В то время — а случилось это более сорока лет назад — никто не слыхал об античастицах, а единственной известной физикам частицей с положительным зарядом был протон. Но протон из-за большой массы не отвечал второму решению уравнения Дирака.
Сначала казалось, что это чисто математический курьез. Но все попытки исключить второе решение ни к чему не привели. Одно из двух: либо неверна теория Дирака, либо в природе существует положительно заряженный электрон.
Предсказание Дирака было настолько необычным, что даже крупнейшие ученые далеко не сразу приняли его. Ландау, например, слушая в Харькове доклад Дирака об античастицах, приговаривал: «Дирак — дурак, Дирак — дурак». А спустя три десятилетия заявил: «Кто спорит, что Дирак за несколько лет сделал для науки больше, чем все присутствующие в этой комнате за всю свою жизнь?»
Спустя год, в 1932 году, в космических лучах был обнаружен позитрон. В камере Вильсона нашли следы частиц, которые могли принадлежать только электрону, но с положительным зарядом.
При исследовании космических лучей с помощью камеры Вильсона экспериментаторы использовали метод, предложенный еще в 1927 году советским физиком Д. Скобельцыным. Камера Вильсона помещалась между полюсами электромагнита. Это давало возможность не только видеть след элементарной частицы, но и по его искривлению в магнитном поле измерять энергию и определять знак электрического заряда пролетевшей через камеру представительницы микромира. На фотографиях, полученных в камере Вильсона, было отчетливо видно, что следы электрона и позитрона отклоняются в противоположные стороны.
Опыт подтвердил теорию. Двадцативосьмилетний Поль Дирак пополнил список лауреатов Нобелевской премии.
После открытия позитрона возник вопрос: а не имеет ли каждая элементарная частица «антиотражения»? Экспериментаторы занялись поисками антипротона в космических лучах. Электрон-позитронная пара будто бы подтверждала теорию Дирака.
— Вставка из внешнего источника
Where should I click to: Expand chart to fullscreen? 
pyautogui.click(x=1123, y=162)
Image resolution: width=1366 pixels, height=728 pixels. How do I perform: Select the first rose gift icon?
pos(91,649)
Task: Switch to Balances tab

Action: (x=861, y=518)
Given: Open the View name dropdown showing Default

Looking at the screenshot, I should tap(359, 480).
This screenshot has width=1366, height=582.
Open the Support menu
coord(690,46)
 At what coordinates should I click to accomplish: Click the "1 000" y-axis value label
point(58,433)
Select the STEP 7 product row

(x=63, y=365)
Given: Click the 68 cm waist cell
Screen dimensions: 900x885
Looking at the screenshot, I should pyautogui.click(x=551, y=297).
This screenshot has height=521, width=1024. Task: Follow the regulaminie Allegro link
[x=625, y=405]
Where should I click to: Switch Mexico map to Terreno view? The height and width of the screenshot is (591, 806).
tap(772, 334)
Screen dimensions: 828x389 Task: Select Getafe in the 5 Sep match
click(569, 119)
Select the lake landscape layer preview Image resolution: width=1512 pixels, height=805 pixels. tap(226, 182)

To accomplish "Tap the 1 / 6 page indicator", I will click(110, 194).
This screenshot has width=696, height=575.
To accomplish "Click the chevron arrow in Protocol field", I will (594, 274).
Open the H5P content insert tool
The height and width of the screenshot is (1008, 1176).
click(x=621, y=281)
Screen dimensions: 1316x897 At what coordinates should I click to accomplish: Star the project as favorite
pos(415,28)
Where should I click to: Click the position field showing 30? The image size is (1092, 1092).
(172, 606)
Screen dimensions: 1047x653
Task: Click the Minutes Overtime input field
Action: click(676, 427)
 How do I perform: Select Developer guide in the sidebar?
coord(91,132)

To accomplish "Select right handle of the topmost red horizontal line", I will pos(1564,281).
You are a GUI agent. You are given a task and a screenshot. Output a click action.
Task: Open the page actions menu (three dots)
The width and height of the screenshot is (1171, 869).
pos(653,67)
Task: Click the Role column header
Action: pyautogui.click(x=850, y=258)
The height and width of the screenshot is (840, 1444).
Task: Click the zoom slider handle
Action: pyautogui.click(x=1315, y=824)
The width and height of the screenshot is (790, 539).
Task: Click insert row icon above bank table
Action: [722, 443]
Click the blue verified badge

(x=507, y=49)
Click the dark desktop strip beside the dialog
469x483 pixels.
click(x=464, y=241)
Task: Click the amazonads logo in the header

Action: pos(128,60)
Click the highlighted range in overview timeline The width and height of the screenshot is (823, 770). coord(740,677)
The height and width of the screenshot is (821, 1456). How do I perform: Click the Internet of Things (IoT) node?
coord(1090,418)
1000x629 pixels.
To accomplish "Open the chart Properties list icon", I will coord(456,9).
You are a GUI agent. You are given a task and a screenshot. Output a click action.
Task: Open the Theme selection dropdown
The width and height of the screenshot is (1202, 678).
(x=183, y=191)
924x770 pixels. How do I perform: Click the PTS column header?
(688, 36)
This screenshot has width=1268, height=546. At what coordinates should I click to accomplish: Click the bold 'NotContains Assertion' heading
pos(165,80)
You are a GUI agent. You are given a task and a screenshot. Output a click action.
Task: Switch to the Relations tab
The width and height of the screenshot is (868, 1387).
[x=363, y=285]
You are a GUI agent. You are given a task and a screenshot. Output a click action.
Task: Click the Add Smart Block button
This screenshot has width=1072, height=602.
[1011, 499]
Но нет-нет да и закрадывалась мысль об исключении, сделанном природой именно для этих частиц.
«Интервал времени между предсказанием антипротона и его наблюдением в 1955 году был слишком велик, — говорил академик Я. Зельдович, — и у некоторых теоретиков нервы не выдержали — в последние годы появились попытки построить теорию без антипротонов».
Лишь четверть века спустя после предсказания Дирака группа американских ученых под руководством Эмилио Сегре и Оуэна Чемберлена обнаружила антипротон. А через год нашли и антинейтрон.
Ухватившись за позитронный конец, физики сначала медленно, а затем все быстрее и быстрее стали вытягивать сеть с античастицами. И теперь никто уже не сомневается в том, что у каждой элементарной частицы есть своя тень — соответствующая античастица.
Изучая следы позитронов в камере Вильсона, физики сразу же обнаружили, что электрон и позитрон, встречаясь друг с другом, взаимно уничтожаются — аннигилируют.
За природу бояться было нечего — она при этом ничего не теряла. Масса обеих частиц превращалась в другой вид материи — в энергию, количество которой легко подсчитать по известной формуле Альберта Эйнштейна E = mc2.
«Этот результат новейшей физики, — писал лауреат Нобелевской премии Макс Лауэ, — является самым потрясающим из всего, что когда-либо приносило развитие естествознания».
Какими же странными оказались элементарные кирпичики материи! Даже такие стабильные частицы, как протон и электрон, могли «исчезнуть» вместе со своими античастицами. Невольно закрадывалась мысль: как могли до нашего времени сохраниться древние породы, сложенные из такого непрочного материала?
Но дело все в том, что элементарные частицы проявляют готовность к превращениям только в специфических условиях радиоактивных ядер и при встрече с античастицами. В доступной нам области мира стабильных ядер неизмеримо больше, чем радиоактивных. А от аннигиляции нас спасает отсутствие в заметных количествах античастиц.
Не так давно еще робость порой мешала физикам признать преподносимые природой новые частицы. Но к началу 50-х годов психология физиков заметно изменилась. Осмелев, они начали «сочинять» новые роли для неоткрытых элементарных кирпичиков, а потом подыскивать для них исполнителей. Как мореплаватели времен Колумба, физики устремились в манящую, неизведанную страну микромира, увлеченные поисками новых частиц.